“What are you rascals up to?”
All six children arrayed around the display case flinched at the authoritative voice, the youngest of them scurrying to hide themselves. They had not exactly been forbidden to enter the palace’s museum-like Grand Gallery, but the youngsters lacked the adult supervision they had been told they needed. Having caught them admiring the treasures of House Ankara just the week before, the collection’s custodian had sternly reminded them of the rules.
“Father, you startled us!” the oldest of the light-haired children, twelve-year-old Carla, responded a little breathlessly. She was two years older than her brother, Alfons, and four years older than her younger brother, Lirens. Also present was Mardans, a product of one of their wayward father’s many flings, who grew up in the palace alongside the legitimate children. These two youngest brothers, Mardans and Lirens, poked their heads out from behind the case.

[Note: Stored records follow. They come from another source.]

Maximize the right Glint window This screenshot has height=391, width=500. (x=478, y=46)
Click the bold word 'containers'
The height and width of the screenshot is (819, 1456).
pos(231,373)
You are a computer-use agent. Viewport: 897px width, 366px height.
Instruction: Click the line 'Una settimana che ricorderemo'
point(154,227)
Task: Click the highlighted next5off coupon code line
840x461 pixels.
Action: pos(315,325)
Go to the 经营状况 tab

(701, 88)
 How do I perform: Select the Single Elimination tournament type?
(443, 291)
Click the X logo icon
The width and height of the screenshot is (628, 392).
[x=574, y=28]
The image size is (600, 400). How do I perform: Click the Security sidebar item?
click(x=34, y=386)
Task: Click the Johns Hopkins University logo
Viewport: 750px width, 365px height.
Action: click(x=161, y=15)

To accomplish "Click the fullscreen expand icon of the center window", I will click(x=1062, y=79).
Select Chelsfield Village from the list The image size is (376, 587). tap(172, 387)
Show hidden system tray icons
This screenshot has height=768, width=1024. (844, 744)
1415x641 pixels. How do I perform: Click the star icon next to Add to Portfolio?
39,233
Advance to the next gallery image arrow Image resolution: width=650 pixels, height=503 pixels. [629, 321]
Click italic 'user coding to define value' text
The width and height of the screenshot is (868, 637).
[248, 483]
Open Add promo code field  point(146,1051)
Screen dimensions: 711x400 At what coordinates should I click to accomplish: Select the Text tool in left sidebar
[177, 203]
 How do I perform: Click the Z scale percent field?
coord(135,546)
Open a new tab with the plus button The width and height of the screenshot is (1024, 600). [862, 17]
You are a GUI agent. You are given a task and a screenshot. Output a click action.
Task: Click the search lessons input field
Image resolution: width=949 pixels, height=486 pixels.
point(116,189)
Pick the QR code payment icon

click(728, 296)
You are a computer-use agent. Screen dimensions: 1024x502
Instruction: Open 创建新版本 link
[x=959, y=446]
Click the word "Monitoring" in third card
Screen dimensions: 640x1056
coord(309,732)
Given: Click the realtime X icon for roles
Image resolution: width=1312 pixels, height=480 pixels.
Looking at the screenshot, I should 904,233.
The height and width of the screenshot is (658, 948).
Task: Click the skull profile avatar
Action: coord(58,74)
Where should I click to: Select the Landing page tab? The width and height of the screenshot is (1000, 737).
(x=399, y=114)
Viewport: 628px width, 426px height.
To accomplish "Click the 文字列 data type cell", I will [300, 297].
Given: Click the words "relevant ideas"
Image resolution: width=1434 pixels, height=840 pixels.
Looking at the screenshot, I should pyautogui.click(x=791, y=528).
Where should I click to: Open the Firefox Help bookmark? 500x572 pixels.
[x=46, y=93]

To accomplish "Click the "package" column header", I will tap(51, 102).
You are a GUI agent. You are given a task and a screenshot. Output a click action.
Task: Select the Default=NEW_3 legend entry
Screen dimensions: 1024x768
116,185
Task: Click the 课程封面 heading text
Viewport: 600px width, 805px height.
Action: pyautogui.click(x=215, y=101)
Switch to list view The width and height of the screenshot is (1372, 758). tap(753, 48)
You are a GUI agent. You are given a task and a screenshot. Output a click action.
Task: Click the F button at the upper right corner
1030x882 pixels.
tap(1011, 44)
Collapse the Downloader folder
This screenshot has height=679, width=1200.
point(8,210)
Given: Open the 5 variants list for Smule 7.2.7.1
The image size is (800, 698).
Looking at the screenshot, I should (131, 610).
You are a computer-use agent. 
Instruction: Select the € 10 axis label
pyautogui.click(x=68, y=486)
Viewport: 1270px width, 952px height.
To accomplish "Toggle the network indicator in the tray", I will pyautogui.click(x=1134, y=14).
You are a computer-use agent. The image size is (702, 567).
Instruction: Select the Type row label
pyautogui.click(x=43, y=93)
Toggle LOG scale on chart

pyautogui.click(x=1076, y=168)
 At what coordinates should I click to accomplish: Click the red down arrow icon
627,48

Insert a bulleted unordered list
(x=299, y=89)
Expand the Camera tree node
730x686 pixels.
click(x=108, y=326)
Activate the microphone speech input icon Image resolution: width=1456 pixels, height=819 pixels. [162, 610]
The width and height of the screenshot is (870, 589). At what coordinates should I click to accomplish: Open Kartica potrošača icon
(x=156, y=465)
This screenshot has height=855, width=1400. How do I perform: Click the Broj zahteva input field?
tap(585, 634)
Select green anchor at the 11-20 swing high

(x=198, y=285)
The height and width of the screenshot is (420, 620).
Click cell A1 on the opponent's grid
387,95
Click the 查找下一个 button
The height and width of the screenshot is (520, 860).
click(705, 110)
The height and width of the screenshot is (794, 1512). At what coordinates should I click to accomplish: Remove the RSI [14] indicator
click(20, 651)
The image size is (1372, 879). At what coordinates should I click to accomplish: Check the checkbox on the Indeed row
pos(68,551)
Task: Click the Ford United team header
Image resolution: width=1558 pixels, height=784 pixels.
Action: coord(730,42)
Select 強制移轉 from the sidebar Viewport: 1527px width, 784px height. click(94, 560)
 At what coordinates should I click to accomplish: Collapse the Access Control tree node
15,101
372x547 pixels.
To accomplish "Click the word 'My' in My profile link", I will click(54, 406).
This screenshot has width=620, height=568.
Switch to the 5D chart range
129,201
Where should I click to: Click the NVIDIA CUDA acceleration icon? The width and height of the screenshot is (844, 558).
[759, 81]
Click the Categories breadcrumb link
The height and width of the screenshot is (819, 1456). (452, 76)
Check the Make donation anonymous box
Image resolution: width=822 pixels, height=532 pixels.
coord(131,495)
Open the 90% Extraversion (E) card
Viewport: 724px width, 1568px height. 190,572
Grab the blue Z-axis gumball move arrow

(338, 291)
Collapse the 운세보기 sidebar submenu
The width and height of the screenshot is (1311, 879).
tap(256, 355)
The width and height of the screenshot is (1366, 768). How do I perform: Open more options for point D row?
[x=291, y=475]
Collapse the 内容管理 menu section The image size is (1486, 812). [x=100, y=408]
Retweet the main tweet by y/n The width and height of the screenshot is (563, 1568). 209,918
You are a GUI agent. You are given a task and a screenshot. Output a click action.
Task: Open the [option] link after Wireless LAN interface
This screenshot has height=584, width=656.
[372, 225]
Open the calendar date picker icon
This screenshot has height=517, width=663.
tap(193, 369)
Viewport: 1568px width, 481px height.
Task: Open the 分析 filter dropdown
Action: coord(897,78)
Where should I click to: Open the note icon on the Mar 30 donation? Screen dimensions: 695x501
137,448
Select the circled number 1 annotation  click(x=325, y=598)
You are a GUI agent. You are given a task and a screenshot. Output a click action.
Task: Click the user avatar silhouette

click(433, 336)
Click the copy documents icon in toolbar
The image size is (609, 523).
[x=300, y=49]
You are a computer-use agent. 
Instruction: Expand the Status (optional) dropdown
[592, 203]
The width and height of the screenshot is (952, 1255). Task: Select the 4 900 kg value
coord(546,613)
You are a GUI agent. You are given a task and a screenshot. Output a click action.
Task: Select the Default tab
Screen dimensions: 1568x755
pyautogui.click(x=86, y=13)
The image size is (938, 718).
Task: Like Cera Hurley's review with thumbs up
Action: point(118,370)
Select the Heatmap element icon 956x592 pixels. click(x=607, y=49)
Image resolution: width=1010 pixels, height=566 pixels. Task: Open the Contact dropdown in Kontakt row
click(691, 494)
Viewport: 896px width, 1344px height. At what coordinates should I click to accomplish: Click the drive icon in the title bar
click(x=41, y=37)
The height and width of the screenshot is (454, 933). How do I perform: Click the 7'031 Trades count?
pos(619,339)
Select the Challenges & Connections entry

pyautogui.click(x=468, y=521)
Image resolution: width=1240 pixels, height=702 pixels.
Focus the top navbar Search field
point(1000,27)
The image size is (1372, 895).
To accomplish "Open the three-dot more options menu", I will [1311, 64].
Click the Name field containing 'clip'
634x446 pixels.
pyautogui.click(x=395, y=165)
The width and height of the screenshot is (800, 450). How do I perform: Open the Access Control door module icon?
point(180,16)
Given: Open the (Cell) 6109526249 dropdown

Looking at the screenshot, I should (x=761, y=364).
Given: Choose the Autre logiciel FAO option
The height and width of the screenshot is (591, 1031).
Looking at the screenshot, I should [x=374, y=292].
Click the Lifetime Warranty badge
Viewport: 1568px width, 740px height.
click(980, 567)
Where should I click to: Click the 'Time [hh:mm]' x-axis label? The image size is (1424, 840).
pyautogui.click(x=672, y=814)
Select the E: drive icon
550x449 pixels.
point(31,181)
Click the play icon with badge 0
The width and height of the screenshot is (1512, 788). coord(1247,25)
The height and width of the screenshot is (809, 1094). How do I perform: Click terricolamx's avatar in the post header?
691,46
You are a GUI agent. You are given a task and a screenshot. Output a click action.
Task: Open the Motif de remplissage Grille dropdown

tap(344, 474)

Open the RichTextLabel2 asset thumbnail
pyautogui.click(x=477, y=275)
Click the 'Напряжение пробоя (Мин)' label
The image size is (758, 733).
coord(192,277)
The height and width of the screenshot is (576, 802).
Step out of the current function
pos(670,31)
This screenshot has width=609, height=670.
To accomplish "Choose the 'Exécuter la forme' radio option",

King Lorens II laughed heartily. After he had caught his breath, he said, “I’m sorry, children. I didn’t intend to surprise you.” After a moment and another chuckle, he added, “Well, maybe just a little.”
Alfons, his heir, stood as straight and tall as he could, declaring, “We were just admiring King Margonne’s Dagger, sir.” Several heads nodded in agreement.
Lorens, a tall, still handsome man with broad shoulders and graying hair hanging to his mid-back in a tail, stepped forward and peered into the case. It housed a long dagger with deep purple stones on its pommel and cross-guard, glittering in the early afternoon sunlight pouring through the Grand Gallery’s tall windows. Ornate script ran along its edges, reading, “I serve Margonne the Strong.” Below it on purple velvet lay its tooled, black-leather scabbard boasting a silver throat and finial and a sinuous golden dragon seeming to soar between them.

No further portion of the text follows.